I certainly did not ask for cancer but I received more love and encouragement than I could possibly have fathomed when I first heard the news on December 3rd, 2008 “This is cancer.” When I look at all I have in my life, I can never say I have not been blessed nor have my prayers been unanswered.
I recently read a book about British explorer Percy H. Fawcett and his adventures battling the Amazon basin in his famously unsuccessful quest to find the lost city of El Dorado in the 1920s. He wore a signet ring bearing is family motto ‘Nee Aspira Terrent’ or ‘Difficulties be Damned’. I love the idea of a family motto – a collective mission statement to inspire and rally the troops.

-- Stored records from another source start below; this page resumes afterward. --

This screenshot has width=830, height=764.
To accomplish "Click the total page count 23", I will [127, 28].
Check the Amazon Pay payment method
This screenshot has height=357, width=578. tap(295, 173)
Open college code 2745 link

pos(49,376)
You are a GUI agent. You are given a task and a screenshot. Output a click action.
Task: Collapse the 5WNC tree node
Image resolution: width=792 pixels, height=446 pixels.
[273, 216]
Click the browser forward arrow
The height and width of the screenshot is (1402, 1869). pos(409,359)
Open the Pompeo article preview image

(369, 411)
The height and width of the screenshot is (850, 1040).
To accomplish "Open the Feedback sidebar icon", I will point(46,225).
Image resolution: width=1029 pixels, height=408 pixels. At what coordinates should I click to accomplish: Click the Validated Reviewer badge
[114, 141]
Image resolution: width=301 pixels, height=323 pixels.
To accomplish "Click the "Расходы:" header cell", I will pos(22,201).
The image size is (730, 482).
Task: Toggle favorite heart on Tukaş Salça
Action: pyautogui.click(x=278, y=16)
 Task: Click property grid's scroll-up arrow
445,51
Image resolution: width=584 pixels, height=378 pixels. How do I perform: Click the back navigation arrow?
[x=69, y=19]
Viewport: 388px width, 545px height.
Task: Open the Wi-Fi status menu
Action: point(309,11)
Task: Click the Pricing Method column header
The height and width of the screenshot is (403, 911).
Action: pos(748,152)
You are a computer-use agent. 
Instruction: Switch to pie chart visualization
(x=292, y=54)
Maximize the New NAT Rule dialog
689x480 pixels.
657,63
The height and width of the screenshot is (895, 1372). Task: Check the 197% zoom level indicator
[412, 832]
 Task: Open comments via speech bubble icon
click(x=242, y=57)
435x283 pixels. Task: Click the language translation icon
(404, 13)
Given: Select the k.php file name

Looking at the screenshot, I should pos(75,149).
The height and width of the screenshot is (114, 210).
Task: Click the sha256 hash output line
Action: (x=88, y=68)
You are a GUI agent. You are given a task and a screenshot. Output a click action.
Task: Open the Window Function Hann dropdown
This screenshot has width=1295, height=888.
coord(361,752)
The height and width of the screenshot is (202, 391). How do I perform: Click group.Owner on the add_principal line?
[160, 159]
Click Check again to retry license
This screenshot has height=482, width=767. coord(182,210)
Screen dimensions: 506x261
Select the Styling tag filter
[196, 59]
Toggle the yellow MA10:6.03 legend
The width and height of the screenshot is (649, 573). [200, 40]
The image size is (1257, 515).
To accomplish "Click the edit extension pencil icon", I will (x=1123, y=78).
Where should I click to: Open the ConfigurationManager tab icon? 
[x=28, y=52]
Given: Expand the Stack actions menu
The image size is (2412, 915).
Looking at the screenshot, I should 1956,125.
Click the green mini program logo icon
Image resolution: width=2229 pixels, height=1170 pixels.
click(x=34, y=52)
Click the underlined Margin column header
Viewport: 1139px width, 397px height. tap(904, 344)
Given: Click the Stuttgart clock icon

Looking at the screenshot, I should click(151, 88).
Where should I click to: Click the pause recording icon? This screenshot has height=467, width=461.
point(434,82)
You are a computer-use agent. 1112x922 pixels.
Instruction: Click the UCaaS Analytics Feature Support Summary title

My favorites, including Fawcett’s and William Borden’s ‘No Reserves, No Retreats, No Regrets’ and Yoda’s ‘Do or Do Not – there is No Try’ are obviously already taken so I’m onto a new theme. Perhaps it will be ‘Quit ‘effing around’. Too crass. Or ‘Tomorrow is another Day’. Too Scarlett O’Hara.
My dear friend Holly told me once that our pastor Will Davis, Jr. will pray for small things – like for God to show him where he left his car keys or misplaced his wallet and we always get a chuckle out of that but Will says God wants to be involved in the every day details of our life. So as I was sitting in the Seton Hospital bathroom, feeling ill, hurting, and just wanting to go home, I prayed that God would just let me pee so I could leave. Guess what happened next? Therefore, I’m officially deciding on the family motto of ‘You Go Girl!’ Sorry Tom and Travis – you’ll have to come up with a male version of the same.